Osmanlı'dan günümüze dergiler
1849-1851 yılında başlayan ve yirmi sekiz sayı yayımlanan Vaka-i Tıbbiye dergisi ilk bilinen Türkçe dergidir. Cemiyet-i İlmiyeyi Osmaniye derneğinin yayın organı Mecmua-i Fünun, 1869 yılında kapanana dek yayınını sürdürdü. Artık dergiler toplum hayatına girmiş, Osmanlı Tanzimat aydınlarının seslerini duyurabildikleri mecralar haline gelmişti. Ayine-i Vatan, Tuhfet-ül Tıp, Takvim-i Ticaret'in ardından 1862 yılında Mustafa Refik tarafından çıkarılan ve yalnızca üç sayı yayınlanabilen ilk resimli mecmua Mirat yayın hayatına merhaba dedi. Osmanlı dönemi dergileri arasında en çok adı bilinen ve kırk dokuz sayı yayınlanan Teodor Kasap imzalı Diyojen, bir mizah dergisidir. En az Diyojen kadar tarihimizde farklı yeri olan Servet-i Fünun, Şehbal, Sebil-ür Reşat gibi farklı alanlarda farklı kalemlerin seslerini duyurabildiği önemli mecmualar, tarihimizdeki yerlerini aldılar.
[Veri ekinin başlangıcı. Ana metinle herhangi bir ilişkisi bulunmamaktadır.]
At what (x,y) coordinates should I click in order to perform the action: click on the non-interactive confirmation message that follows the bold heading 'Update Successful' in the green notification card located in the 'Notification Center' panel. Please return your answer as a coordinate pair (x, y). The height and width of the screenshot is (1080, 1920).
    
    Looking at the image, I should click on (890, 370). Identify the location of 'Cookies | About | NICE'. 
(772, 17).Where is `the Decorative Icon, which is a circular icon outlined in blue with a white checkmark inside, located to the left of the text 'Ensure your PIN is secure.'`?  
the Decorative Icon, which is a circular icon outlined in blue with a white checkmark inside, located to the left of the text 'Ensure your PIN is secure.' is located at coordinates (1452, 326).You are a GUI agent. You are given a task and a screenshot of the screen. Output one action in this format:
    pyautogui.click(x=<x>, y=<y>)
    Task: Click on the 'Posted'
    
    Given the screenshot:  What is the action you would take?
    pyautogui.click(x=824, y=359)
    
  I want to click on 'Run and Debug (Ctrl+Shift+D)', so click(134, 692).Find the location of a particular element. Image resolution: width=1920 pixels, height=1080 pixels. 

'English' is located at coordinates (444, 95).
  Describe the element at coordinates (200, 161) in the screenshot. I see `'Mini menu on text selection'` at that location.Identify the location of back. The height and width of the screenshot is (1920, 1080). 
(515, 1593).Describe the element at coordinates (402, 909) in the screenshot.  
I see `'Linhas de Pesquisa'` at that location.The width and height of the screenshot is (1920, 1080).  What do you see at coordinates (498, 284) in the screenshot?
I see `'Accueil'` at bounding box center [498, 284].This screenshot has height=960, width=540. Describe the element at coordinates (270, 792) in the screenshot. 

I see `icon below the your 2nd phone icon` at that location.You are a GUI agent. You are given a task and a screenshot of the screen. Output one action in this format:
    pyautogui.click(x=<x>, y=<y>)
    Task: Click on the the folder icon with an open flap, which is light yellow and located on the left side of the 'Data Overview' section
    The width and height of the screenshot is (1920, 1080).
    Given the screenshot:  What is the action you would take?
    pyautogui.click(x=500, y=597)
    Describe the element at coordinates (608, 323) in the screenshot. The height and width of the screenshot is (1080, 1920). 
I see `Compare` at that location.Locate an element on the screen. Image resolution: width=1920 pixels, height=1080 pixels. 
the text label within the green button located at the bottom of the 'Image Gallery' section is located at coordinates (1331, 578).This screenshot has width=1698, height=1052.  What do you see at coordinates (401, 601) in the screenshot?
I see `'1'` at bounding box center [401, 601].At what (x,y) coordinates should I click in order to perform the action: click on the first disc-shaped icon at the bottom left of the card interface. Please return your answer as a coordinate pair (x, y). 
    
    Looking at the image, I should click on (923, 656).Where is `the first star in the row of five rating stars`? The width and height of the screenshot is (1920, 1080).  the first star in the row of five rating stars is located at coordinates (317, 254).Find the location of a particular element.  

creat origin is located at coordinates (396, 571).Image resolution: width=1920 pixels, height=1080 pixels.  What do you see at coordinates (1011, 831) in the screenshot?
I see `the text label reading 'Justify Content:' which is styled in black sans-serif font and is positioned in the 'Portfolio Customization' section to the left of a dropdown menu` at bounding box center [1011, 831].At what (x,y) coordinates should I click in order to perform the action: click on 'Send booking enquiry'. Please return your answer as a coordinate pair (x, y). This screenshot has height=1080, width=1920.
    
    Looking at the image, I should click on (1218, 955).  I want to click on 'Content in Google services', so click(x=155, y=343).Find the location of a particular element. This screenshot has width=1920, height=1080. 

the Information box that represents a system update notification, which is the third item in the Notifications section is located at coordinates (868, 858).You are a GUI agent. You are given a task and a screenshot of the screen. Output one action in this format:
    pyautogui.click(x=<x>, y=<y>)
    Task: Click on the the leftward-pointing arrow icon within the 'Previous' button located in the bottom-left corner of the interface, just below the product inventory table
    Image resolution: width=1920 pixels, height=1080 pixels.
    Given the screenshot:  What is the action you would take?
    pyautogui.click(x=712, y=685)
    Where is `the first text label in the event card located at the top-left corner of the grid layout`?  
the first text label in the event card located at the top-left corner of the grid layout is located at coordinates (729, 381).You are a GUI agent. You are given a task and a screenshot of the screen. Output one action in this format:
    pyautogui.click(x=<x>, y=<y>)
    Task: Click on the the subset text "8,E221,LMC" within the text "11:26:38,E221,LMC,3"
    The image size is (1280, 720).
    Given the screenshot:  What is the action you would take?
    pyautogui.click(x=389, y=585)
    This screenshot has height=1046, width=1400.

Halife Abdülmecid'in dergi röportajı
Dünyada her alanda değişim yaşanırken, Osmanlı da bu gelişmeleri yakından takip ediyordu. İyi eğitim alan, her yenilikten haberdar olmak için dünya basınını yakından takip eden ve en az bir yabancı dil bilen padişah ve şehzadelerin Türk basınıyla da yakından alakadar olduğunu biliyoruz. Halife Abdülmecid'in zengin kütüphanesinde bulunan Türk ve yabancı mecmuaların yanı sıra Sedad Simavi'nin 1919 yılında İnci Dergisi için Halife'yle Bağlarbaşı Köşkü'nde gerçekleştirdiği röportajı anımsatmadan geçmek olmaz. Röportajın konusu ise kadının toplumdaki yeri, giyim tarzı ve edebiyat alanındaki çalışmalarıydı.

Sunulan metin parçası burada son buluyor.